### ASSIGNMENT
Whenever a line of the data below holds the string "stock", copy that line.

(Stored items)
########

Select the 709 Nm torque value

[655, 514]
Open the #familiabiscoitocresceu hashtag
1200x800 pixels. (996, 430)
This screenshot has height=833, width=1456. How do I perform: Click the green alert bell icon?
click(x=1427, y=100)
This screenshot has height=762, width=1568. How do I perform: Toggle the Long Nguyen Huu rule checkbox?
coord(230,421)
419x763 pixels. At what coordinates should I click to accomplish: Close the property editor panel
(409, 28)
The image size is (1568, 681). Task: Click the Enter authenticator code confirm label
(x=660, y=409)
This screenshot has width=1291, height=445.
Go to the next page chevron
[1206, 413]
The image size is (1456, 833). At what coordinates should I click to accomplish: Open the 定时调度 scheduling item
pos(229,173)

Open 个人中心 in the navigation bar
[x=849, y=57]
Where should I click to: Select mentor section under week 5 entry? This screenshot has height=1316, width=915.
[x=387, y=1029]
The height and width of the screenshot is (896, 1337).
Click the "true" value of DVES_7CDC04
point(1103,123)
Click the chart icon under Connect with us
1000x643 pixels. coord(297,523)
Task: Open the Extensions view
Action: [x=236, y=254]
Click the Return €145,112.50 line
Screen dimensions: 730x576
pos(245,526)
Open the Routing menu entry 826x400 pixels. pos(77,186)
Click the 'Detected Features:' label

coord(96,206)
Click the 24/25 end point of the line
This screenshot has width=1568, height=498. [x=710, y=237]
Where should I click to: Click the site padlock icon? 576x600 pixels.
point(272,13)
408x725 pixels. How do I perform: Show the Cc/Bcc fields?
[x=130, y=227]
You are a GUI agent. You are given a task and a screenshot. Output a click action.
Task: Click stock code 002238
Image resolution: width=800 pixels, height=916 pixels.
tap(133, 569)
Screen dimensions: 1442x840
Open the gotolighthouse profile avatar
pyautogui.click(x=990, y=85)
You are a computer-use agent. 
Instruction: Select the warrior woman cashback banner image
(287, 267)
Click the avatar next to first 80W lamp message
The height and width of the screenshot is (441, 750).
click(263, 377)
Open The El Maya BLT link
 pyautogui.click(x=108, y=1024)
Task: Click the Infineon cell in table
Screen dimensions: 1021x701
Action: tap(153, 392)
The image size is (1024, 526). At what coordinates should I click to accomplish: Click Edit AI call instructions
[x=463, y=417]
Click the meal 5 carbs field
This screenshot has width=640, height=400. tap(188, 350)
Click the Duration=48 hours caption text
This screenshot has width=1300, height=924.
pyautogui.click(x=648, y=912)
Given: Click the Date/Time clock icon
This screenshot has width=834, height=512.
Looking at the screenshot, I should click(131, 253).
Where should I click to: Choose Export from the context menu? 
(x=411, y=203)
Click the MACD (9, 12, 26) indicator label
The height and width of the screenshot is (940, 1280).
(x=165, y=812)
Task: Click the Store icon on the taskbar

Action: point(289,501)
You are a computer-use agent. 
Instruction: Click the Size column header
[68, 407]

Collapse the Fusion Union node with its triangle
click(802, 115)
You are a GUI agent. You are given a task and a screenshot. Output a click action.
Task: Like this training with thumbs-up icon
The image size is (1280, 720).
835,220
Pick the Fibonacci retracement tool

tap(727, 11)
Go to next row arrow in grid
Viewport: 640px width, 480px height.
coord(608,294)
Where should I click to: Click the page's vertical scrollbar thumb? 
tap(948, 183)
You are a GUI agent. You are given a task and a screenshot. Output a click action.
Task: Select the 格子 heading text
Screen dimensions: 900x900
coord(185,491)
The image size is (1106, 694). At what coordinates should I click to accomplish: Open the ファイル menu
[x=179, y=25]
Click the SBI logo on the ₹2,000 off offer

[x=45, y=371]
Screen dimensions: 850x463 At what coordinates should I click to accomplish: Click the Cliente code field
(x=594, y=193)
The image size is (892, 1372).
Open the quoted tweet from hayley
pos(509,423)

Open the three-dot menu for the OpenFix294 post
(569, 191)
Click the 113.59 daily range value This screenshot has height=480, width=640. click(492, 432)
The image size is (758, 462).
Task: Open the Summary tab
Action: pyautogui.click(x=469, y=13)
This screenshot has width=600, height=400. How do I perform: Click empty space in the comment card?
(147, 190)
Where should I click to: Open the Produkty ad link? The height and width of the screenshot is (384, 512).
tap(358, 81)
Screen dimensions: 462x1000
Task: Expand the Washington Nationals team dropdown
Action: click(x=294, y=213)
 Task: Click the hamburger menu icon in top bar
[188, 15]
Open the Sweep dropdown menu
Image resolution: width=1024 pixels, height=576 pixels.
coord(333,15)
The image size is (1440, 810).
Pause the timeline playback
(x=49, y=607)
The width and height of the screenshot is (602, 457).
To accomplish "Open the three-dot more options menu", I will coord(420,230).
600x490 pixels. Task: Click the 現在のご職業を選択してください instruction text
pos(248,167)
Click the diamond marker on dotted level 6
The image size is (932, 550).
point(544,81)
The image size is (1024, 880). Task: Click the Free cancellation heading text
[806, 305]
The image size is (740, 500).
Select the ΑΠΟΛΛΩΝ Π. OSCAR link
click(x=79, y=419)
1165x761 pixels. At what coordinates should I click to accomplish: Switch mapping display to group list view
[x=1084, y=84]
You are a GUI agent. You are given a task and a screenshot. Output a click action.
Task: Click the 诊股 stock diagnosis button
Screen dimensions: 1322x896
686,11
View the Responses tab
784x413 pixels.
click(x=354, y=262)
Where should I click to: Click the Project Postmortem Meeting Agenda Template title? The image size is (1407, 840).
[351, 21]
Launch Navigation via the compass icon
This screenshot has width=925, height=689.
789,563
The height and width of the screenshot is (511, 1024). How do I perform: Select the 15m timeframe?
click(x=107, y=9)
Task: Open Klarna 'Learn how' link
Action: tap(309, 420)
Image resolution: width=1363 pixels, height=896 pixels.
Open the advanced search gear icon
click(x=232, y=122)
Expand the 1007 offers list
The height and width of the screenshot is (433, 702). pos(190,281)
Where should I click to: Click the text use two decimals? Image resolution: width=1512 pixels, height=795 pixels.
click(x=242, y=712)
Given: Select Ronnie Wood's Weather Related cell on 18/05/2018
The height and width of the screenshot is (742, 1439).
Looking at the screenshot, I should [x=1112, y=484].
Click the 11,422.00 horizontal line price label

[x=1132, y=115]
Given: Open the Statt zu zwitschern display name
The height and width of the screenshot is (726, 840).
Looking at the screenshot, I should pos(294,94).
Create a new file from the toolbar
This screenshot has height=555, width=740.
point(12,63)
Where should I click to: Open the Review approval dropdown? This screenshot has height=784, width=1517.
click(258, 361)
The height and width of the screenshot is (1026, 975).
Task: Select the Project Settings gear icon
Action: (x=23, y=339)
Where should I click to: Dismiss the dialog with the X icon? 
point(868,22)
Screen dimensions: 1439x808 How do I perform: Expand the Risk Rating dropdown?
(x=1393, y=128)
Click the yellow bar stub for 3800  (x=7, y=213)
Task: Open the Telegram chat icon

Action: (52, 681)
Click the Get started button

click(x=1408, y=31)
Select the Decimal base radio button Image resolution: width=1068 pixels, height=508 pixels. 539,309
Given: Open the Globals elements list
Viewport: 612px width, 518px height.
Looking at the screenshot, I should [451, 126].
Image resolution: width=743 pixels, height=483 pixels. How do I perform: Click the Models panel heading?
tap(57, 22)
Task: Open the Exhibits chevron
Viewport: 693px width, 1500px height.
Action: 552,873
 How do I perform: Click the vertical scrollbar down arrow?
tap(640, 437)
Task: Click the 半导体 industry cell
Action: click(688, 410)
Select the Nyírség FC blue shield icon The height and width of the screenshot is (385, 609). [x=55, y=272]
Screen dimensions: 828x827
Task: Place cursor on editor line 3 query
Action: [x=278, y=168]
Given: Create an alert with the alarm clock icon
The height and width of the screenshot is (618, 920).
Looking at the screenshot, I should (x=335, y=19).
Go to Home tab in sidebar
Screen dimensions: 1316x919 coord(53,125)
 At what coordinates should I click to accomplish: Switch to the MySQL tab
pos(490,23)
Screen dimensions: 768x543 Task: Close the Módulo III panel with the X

########

### REPLY
Task: Click stock code 002238
Task: Click the 诊股 stock diagnosis button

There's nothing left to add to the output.